* _EXERCISE REQUIREMENTS_
Return each line of the data that follows exactly as it reads.

* _DATA RECORDS_
#####

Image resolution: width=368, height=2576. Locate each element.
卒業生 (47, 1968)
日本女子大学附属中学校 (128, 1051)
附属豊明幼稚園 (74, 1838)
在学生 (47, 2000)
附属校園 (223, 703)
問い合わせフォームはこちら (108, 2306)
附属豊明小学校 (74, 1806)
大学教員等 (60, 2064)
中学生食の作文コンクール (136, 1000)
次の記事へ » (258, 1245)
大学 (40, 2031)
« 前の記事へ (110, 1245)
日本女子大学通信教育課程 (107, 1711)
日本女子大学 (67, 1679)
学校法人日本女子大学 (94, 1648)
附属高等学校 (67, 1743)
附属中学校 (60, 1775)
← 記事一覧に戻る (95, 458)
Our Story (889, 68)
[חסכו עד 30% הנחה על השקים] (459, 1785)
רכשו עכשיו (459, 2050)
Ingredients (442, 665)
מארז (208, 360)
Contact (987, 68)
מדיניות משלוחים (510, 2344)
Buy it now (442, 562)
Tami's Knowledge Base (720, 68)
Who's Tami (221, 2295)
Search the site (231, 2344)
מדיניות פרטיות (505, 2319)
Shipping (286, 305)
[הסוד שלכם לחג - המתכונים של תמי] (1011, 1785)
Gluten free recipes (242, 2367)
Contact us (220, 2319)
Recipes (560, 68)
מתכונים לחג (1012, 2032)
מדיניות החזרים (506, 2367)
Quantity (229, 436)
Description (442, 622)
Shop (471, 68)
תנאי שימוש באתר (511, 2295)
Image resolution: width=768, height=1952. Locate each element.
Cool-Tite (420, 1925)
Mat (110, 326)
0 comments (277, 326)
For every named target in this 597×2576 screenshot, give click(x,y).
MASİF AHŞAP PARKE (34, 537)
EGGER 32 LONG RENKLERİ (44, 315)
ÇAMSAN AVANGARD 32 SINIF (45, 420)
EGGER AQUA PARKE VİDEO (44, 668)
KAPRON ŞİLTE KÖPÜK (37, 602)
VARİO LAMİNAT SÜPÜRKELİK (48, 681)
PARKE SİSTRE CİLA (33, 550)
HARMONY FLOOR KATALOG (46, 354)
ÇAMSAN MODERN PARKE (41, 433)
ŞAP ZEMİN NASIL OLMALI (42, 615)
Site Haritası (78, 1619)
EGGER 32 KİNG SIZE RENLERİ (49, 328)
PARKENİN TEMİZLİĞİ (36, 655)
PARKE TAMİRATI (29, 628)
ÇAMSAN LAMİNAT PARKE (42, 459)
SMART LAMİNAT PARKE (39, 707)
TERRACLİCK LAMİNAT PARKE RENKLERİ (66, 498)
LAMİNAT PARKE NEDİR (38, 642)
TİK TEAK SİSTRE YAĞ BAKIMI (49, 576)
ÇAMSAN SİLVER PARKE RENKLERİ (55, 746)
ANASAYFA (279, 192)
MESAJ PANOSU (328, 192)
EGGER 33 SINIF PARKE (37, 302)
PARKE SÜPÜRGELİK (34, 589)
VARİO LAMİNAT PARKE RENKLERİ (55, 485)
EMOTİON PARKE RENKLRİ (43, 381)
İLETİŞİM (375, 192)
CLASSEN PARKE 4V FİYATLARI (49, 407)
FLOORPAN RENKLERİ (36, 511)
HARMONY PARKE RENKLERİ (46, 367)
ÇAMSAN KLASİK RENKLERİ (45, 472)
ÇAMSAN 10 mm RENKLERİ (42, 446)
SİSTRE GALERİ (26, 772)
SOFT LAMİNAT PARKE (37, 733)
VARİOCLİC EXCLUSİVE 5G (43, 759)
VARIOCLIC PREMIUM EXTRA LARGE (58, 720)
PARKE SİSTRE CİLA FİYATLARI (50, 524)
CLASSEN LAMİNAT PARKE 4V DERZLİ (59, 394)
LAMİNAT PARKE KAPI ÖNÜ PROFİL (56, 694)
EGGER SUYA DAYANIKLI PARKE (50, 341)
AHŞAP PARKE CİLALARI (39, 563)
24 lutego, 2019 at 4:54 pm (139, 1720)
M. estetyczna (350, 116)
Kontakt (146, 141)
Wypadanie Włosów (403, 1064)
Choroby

#####

* _ANSWER_
Image resolution: width=368, height=2576. Locate each element.
卒業生 (47, 1968)
日本女子大学附属中学校 (128, 1051)
附属豊明幼稚園 (74, 1838)
在学生 (47, 2000)
附属校園 (223, 703)
問い合わせフォームはこちら (108, 2306)
附属豊明小学校 (74, 1806)
大学教員等 (60, 2064)
中学生食の作文コンクール (136, 1000)
次の記事へ » (258, 1245)
大学 (40, 2031)
« 前の記事へ (110, 1245)
日本女子大学通信教育課程 (107, 1711)
日本女子大学 (67, 1679)
学校法人日本女子大学 (94, 1648)
附属高等学校 (67, 1743)
附属中学校 (60, 1775)
← 記事一覧に戻る (95, 458)
Our Story (889, 68)
[חסכו עד 30% הנחה על השקים] (459, 1785)
רכשו עכשיו (459, 2050)
Ingredients (442, 665)
מארז (208, 360)
Contact (987, 68)
מדיניות משלוחים (510, 2344)
Buy it now (442, 562)
Tami's Knowledge Base (720, 68)
Who's Tami (221, 2295)
Search the site (231, 2344)
מדיניות פרטיות (505, 2319)
Shipping (286, 305)
[הסוד שלכם לחג - המתכונים של תמי] (1011, 1785)
Gluten free recipes (242, 2367)
Contact us (220, 2319)
Recipes (560, 68)
מתכונים לחג (1012, 2032)
מדיניות החזרים (506, 2367)
Quantity (229, 436)
Description (442, 622)
Shop (471, 68)
תנאי שימוש באתר (511, 2295)
Image resolution: width=768, height=1952. Locate each element.
Cool-Tite (420, 1925)
Mat (110, 326)
0 comments (277, 326)
For every named target in this 597×2576 screenshot, give click(x,y).
MASİF AHŞAP PARKE (34, 537)
EGGER 32 LONG RENKLERİ (44, 315)
ÇAMSAN AVANGARD 32 SINIF (45, 420)
EGGER AQUA PARKE VİDEO (44, 668)
KAPRON ŞİLTE KÖPÜK (37, 602)
VARİO LAMİNAT SÜPÜRKELİK (48, 681)
PARKE SİSTRE CİLA (33, 550)
HARMONY FLOOR KATALOG (46, 354)
ÇAMSAN MODERN PARKE (41, 433)
ŞAP ZEMİN NASIL OLMALI (42, 615)
Site Haritası (78, 1619)
EGGER 32 KİNG SIZE RENLERİ (49, 328)
PARKENİN TEMİZLİĞİ (36, 655)
PARKE TAMİRATI (29, 628)
ÇAMSAN LAMİNAT PARKE (42, 459)
SMART LAMİNAT PARKE (39, 707)
TERRACLİCK LAMİNAT PARKE RENKLERİ (66, 498)
LAMİNAT PARKE NEDİR (38, 642)
TİK TEAK SİSTRE YAĞ BAKIMI (49, 576)
ÇAMSAN SİLVER PARKE RENKLERİ (55, 746)
ANASAYFA (279, 192)
MESAJ PANOSU (328, 192)
EGGER 33 SINIF PARKE (37, 302)
PARKE SÜPÜRGELİK (34, 589)
VARİO LAMİNAT PARKE RENKLERİ (55, 485)
EMOTİON PARKE RENKLRİ (43, 381)
İLETİŞİM (375, 192)
CLASSEN PARKE 4V FİYATLARI (49, 407)
FLOORPAN RENKLERİ (36, 511)
HARMONY PARKE RENKLERİ (46, 367)
ÇAMSAN KLASİK RENKLERİ (45, 472)
ÇAMSAN 10 mm RENKLERİ (42, 446)
SİSTRE GALERİ (26, 772)
SOFT LAMİNAT PARKE (37, 733)
VARİOCLİC EXCLUSİVE 5G (43, 759)
VARIOCLIC PREMIUM EXTRA LARGE (58, 720)
PARKE SİSTRE CİLA FİYATLARI (50, 524)
CLASSEN LAMİNAT PARKE 4V DERZLİ (59, 394)
LAMİNAT PARKE KAPI ÖNÜ PROFİL (56, 694)
EGGER SUYA DAYANIKLI PARKE (50, 341)
AHŞAP PARKE CİLALARI (39, 563)
24 lutego, 2019 at 4:54 pm (139, 1720)
M. estetyczna (350, 116)
Kontakt (146, 141)
Wypadanie Włosów (403, 1064)
Choroby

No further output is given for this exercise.